------ SOURCE RECORDS
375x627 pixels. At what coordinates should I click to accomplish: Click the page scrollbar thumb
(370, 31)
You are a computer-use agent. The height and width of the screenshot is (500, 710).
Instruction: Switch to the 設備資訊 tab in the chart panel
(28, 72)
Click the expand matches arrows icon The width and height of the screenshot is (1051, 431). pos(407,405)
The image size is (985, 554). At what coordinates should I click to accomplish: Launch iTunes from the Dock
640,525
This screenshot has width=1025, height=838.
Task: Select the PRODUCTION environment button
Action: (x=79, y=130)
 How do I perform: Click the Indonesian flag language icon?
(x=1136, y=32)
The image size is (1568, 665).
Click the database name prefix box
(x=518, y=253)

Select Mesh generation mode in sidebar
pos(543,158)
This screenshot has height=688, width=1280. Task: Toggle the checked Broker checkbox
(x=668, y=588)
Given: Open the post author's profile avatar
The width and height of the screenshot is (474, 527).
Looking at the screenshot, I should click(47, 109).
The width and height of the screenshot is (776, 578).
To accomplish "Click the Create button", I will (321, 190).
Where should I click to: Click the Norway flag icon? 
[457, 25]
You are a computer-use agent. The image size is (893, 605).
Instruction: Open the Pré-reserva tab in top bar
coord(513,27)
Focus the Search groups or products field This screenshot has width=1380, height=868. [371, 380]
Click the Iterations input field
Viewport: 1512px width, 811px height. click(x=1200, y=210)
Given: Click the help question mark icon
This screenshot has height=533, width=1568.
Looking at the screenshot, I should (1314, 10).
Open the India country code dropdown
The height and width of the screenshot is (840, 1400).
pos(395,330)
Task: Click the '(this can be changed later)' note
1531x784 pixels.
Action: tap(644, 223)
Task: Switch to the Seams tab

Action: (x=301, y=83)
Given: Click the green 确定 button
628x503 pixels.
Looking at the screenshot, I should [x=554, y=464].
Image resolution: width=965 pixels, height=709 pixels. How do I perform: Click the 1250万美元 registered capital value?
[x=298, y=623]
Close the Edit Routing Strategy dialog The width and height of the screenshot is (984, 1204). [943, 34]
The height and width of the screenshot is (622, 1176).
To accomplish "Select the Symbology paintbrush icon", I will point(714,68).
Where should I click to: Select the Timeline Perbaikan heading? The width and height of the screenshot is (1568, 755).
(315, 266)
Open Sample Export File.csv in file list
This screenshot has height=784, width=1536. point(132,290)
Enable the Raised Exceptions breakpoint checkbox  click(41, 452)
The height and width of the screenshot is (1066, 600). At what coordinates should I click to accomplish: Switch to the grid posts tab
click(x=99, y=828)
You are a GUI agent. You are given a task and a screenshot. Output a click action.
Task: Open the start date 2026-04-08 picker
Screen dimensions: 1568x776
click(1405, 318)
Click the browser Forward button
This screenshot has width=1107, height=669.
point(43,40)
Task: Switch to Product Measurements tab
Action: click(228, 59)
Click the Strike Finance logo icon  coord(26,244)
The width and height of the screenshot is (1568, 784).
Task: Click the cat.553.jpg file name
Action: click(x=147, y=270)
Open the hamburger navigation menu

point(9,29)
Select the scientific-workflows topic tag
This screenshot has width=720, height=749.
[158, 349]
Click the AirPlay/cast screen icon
------------
* _WORK INSTRUCTION_
Word for word, repeat each line of the listing.

* _FINAL ANSWER_
375x627 pixels. At what coordinates should I click to accomplish: Click the page scrollbar thumb
(370, 31)
You are a computer-use agent. The height and width of the screenshot is (500, 710).
Instruction: Switch to the 設備資訊 tab in the chart panel
(28, 72)
Click the expand matches arrows icon The width and height of the screenshot is (1051, 431). pos(407,405)
The image size is (985, 554). At what coordinates should I click to accomplish: Launch iTunes from the Dock
640,525
This screenshot has width=1025, height=838.
Task: Select the PRODUCTION environment button
Action: (x=79, y=130)
 How do I perform: Click the Indonesian flag language icon?
(x=1136, y=32)
The image size is (1568, 665).
Click the database name prefix box
(x=518, y=253)

Select Mesh generation mode in sidebar
pos(543,158)
This screenshot has height=688, width=1280. Task: Toggle the checked Broker checkbox
(x=668, y=588)
Given: Open the post author's profile avatar
The width and height of the screenshot is (474, 527).
Looking at the screenshot, I should click(47, 109).
The width and height of the screenshot is (776, 578).
To accomplish "Click the Create button", I will (321, 190).
Where should I click to: Click the Norway flag icon? 
[457, 25]
You are a computer-use agent. The image size is (893, 605).
Instruction: Open the Pré-reserva tab in top bar
coord(513,27)
Focus the Search groups or products field This screenshot has width=1380, height=868. [371, 380]
Click the Iterations input field
Viewport: 1512px width, 811px height. click(x=1200, y=210)
Given: Click the help question mark icon
This screenshot has height=533, width=1568.
Looking at the screenshot, I should (1314, 10).
Open the India country code dropdown
The height and width of the screenshot is (840, 1400).
pos(395,330)
Task: Click the '(this can be changed later)' note
1531x784 pixels.
Action: tap(644, 223)
Task: Switch to the Seams tab

Action: (x=301, y=83)
Given: Click the green 确定 button
628x503 pixels.
Looking at the screenshot, I should [x=554, y=464].
Image resolution: width=965 pixels, height=709 pixels. How do I perform: Click the 1250万美元 registered capital value?
[x=298, y=623]
Close the Edit Routing Strategy dialog The width and height of the screenshot is (984, 1204). [943, 34]
The height and width of the screenshot is (622, 1176).
To accomplish "Select the Symbology paintbrush icon", I will point(714,68).
Where should I click to: Select the Timeline Perbaikan heading? The width and height of the screenshot is (1568, 755).
(315, 266)
Open Sample Export File.csv in file list
This screenshot has height=784, width=1536. point(132,290)
Enable the Raised Exceptions breakpoint checkbox  click(41, 452)
The height and width of the screenshot is (1066, 600). At what coordinates should I click to accomplish: Switch to the grid posts tab
click(x=99, y=828)
You are a GUI agent. You are given a task and a screenshot. Output a click action.
Task: Open the start date 2026-04-08 picker
Screen dimensions: 1568x776
click(1405, 318)
Click the browser Forward button
This screenshot has width=1107, height=669.
point(43,40)
Task: Switch to Product Measurements tab
Action: click(228, 59)
Click the Strike Finance logo icon  coord(26,244)
The width and height of the screenshot is (1568, 784).
Task: Click the cat.553.jpg file name
Action: click(x=147, y=270)
Open the hamburger navigation menu

point(9,29)
Select the scientific-workflows topic tag
This screenshot has width=720, height=749.
[158, 349]
Click the AirPlay/cast screen icon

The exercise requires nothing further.